▶ **STATED GOAL 1**
In the post on RISC-V constant synthesis, what is the worst instruction sequence that is ever generated?
▶ **STATED GOAL 2**
Translate this sentence from the post on RISC-V constant synthesis into Spanish: "Thus we never need to go out to the constant pool when zbkb is enabled."

Basically this adds the ability to generate two independent constants during synthesis, then bring them together with a pack instruction. Thus we never need to go out to the constant pool when zbkb is enabled. The worst sequence we ever generate is

lui+addi+lui+addi+pack

Obviously if either half can be synthesized with just a lui or just an addi, then we'll DTRT automagically. So for example:

unsigned long foo_0xf857f2def857f2de(void) {
    return 0x1425000028000000;
}

The high and low halves are just a lui.  So the final synthesis is:


        li      a5,671088640            # 15    [c=4 l=4]  *movdi_64bit/1
        li      a0,337969152            # 16    [c=4 l=4]  *movdi_64bit/1
        pack    a0,a5,a0        # 17    [c=12 l=4]  riscv_xpack_di_si_2

On the implementation side, I think the bits I've put in here likely can be used to handle the repeating constant case for !zbkb. I think it likely could be used to help capture cases where the upper half can be derived from the lower half (say by turning a bit on or off, shifting or something similar). The key in both of these cases is we need a temporary register holding an intermediate value.

▶ **PROVIDED INFORMATION**
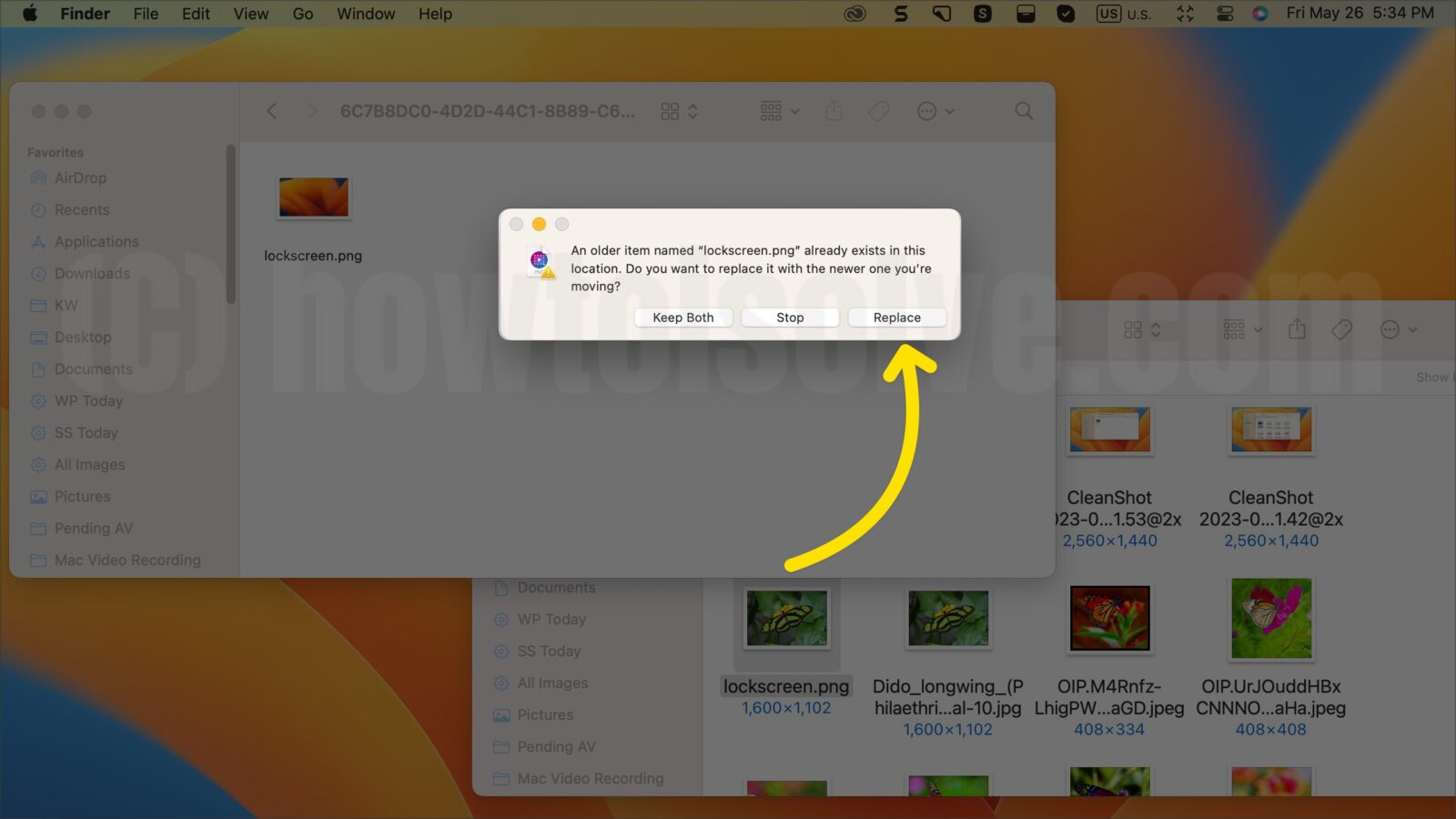This screenshot has height=819, width=1456.
Task: Click the Keep Both button in the dialog
Action: [x=682, y=317]
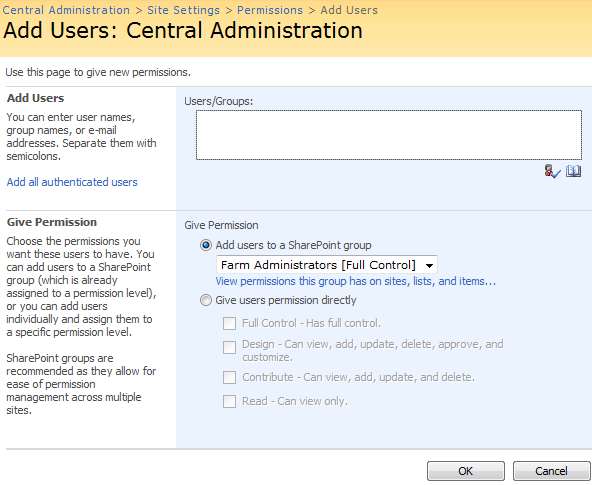Viewport: 592px width, 485px height.
Task: Open the Browse address book icon
Action: click(x=573, y=171)
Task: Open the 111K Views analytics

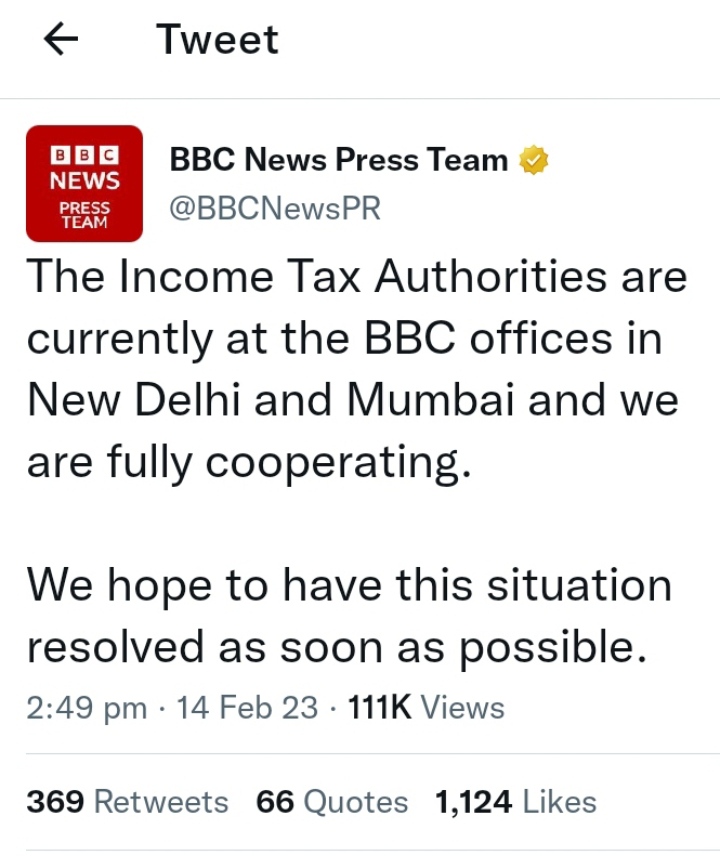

▶ **EXERCISE SOLUTION 1**
lui+addi+lui+addi+pack

▶ **EXERCISE SOLUTION 2**
Así, nunca necesitamos recurrir al pool de constantes cuando zbkb está habilitado.